Sommige worpen waarbij tori langer dan normaal op één been moet blijven staan (harai-goshi, uchi-mata e.d.) leiden er vaak toe dat tori na het welslagen van de worp zelf ook komt te vallen. Bij veel worpen is dat in wedstrijdverband ook prima om door te kunnen gaan op de grond. De vraag of de controle door tori in stand blijft zo, en of zo'n worp dus een ippon waard zou zijn, is een andere. Het vraagt wel heel veel souplesse om op één been te staan, én de juiste kracht te zetten met de armen en een been, én na de worp weer snel terug te komen in de juiste voetpositie... De grote meesters kunnen dat, maar veel doorsnee-judoka zijn dan niet zo evenwichtig. En dan speelt er nog iets.
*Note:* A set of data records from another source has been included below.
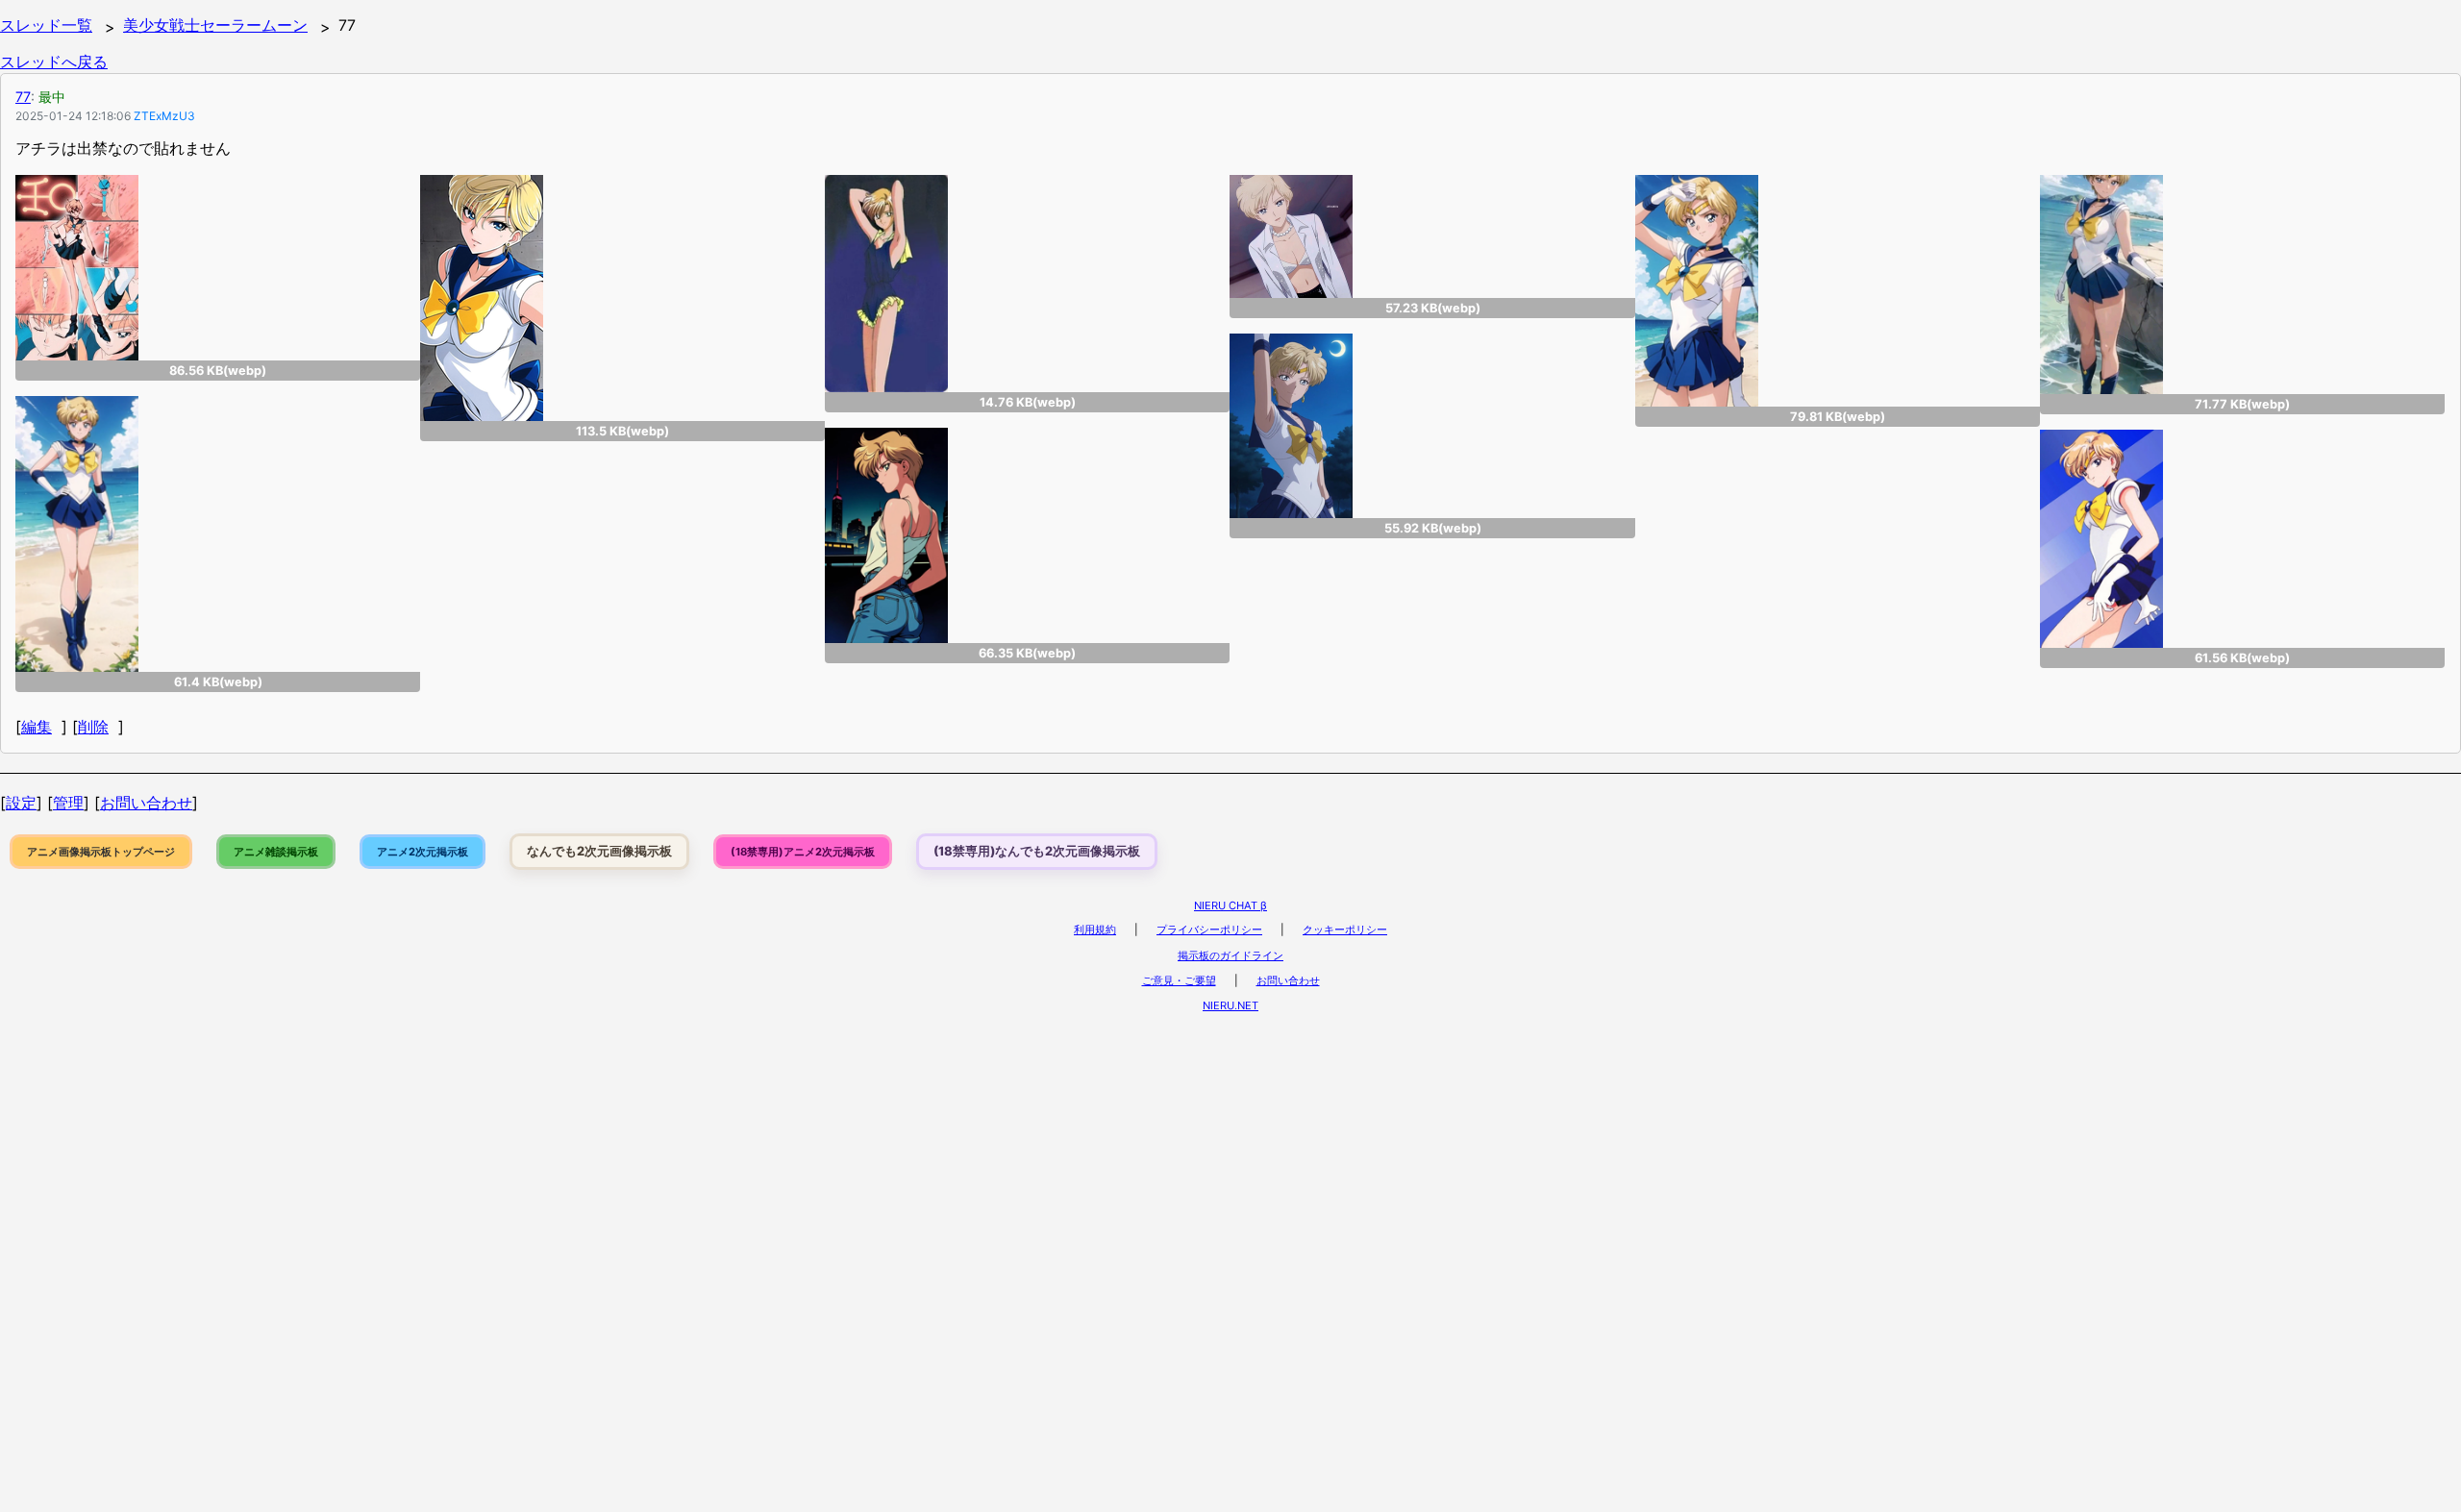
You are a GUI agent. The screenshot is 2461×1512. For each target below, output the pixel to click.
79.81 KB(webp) (1837, 416)
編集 (36, 726)
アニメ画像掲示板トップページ (101, 851)
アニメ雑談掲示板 (276, 851)
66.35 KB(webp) (1027, 653)
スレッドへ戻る (54, 61)
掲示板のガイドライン (1230, 955)
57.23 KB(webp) (1432, 308)
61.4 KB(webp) (218, 682)
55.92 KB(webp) (1432, 528)
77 (23, 96)
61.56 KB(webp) (2242, 658)
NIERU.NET (1230, 1005)
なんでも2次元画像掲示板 (599, 851)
Balans in het bovenlichaam

Er is een nog andere berekening van toepassing op kuzushi en de zwaartekrachtwerking, die door sommigen  'triangulatie' wordt genoemd. Het is een wat excentrieke theorie, maar het lijkt geen onzin. Het bovenlichaam van de judoka kan vrij bewegen, tijdens de pakking of in de verdediging. De vraag is: wanneer raakt de judoka uit balans en krijgt de zwaartekracht vat op het bovenlichaam? Is te berekenen wanneer het bovenlichaam zijn balans verliest?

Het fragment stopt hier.